Denn Hartwig gilt auch als Vertrauter von Meuthens Gegnerin im Machtkampf um den künftigen Kurs der AfD, Alice Weidel. Der stellvertretenden Vorsitzenden und Fraktionschefin im Bundestag werden Ambitionen nachgesagt, auch die Führung der Partei zu übernehmen. Der Bundesvorstand der AfD ist seit Längerem gespalten.
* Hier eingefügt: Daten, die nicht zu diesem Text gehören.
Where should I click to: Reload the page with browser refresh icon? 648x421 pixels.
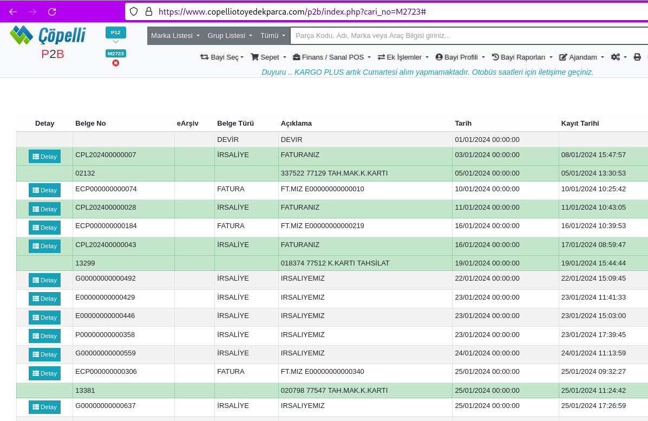click(52, 11)
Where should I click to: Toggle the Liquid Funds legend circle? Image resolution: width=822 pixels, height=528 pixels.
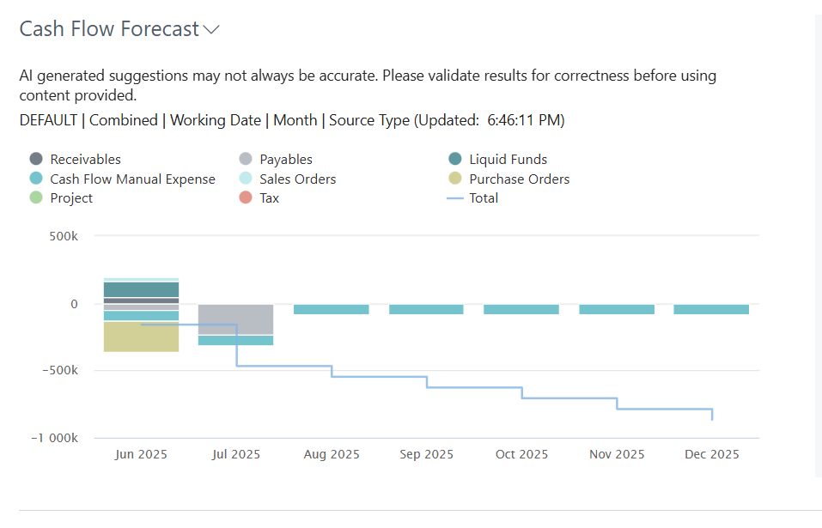(x=455, y=159)
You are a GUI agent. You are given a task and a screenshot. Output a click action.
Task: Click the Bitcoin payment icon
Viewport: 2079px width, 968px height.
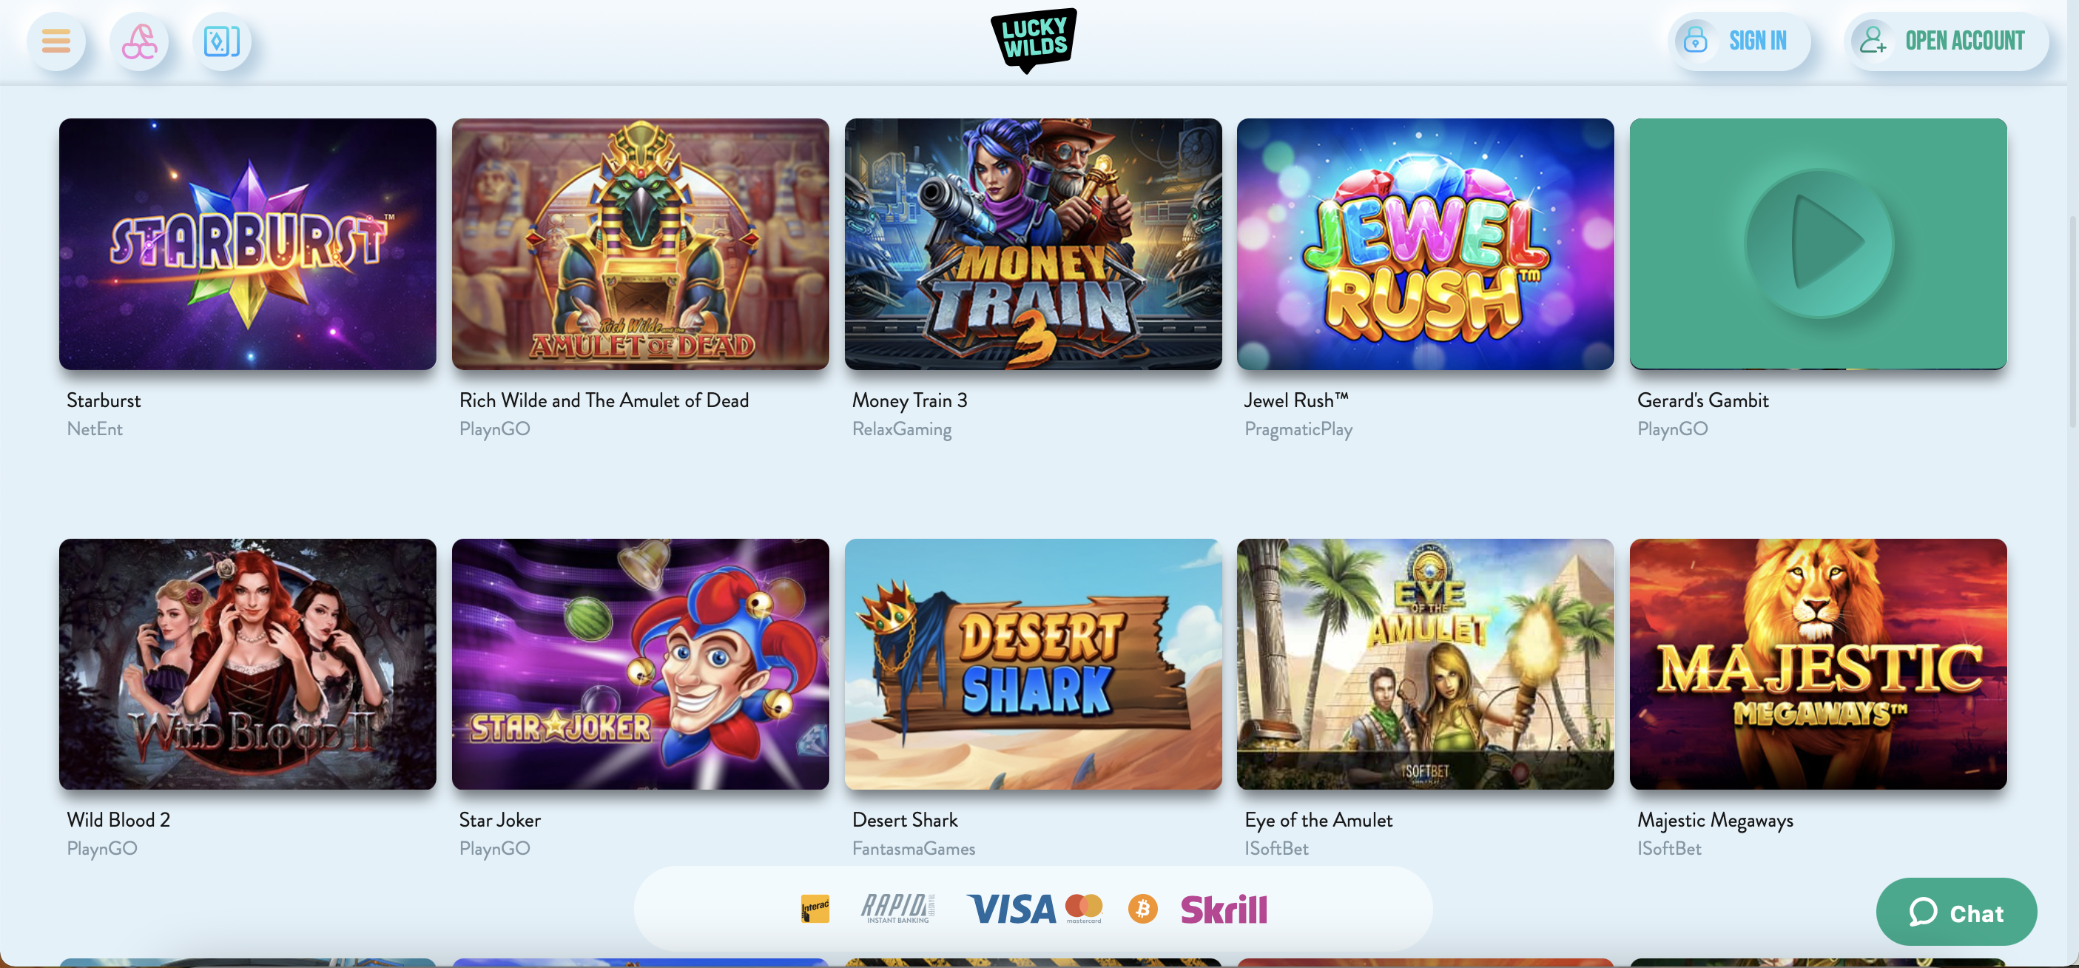click(1142, 909)
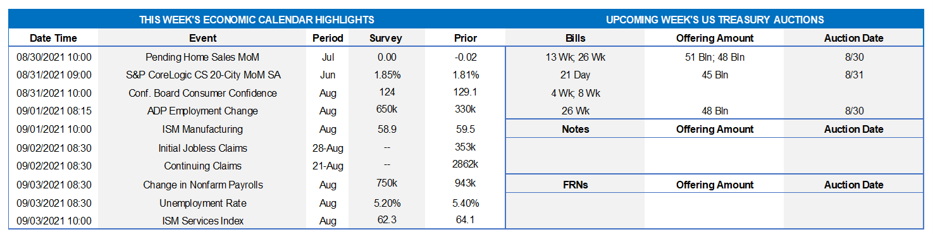Select the Bills column header
933x239 pixels.
point(575,38)
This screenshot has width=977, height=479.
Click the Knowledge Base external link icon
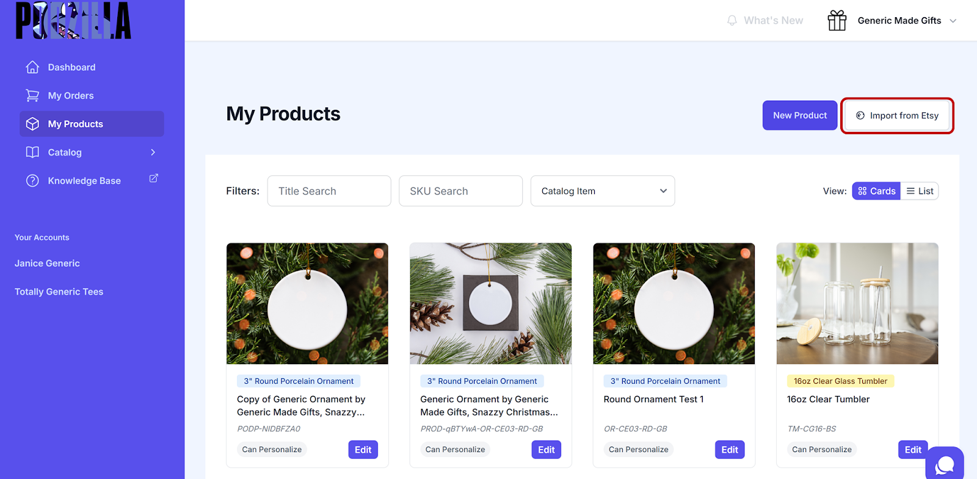[x=154, y=178]
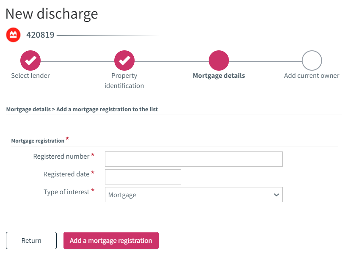
Task: Open the Type of interest Mortgage dropdown
Action: pyautogui.click(x=194, y=195)
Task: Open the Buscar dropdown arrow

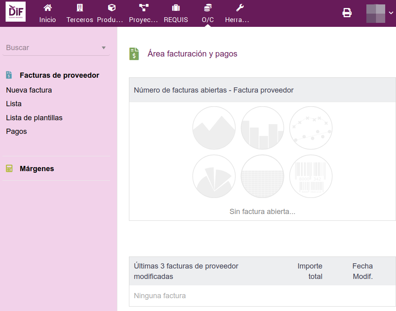Action: (x=104, y=48)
Meuthen sieht Mangel an Vertrauen

Nachfolger von Hartwig wird der Bochumer Rechtsanwalt Knuth Meyer-Soltau. Er gehörte dem Bundesschiedsgericht der AfD an und war intern als ein Vertreter des eher gemäßigten Kurses aufgefallen. Sein Kreisverband in Nordrhein-Westfalen hatte sich früh von Reden des Flügel-Vordenkers und thüringischen Landeschefs Björn Höcke distanziert. Er habe gute Karten den Posten zu bekommen, verlautete aus der AfD-Spitze.

Hartwig bestätigte seine Ablösung mit sofortiger Wirkung der SZ. Er wies die parteiinterne Kritik an seinem Kurs zurück, wonach er extreme Kräfte geschont habe. "Es ist nicht richtig, dass ich einen Teil der Partei nicht angefasst hätte", sagte er. "Ich habe versucht, die Dinge intern zu bereinigen und nach außen hin die Partei zu verteidigen."

Meuthen sagte der SZ auf Anfrage: "Das für eine gedeihliche Zusammenarbeit notwendige Vertrauen, das der Bundesvorstand ursprünglich zu Herrn Dr. Hartwig als Leiter der internen 'Arbeitsgruppe Verfassungsschutz' gehabt hat, ist seit einiger Zeit nicht mehr im notwendigen Umfang gegeben. Der Bundesvorstand hat heute die Konsequenzen daraus gezogen und Herrn Dr. Hartwig mit sofortiger Wirkung aus seiner Position abberufen."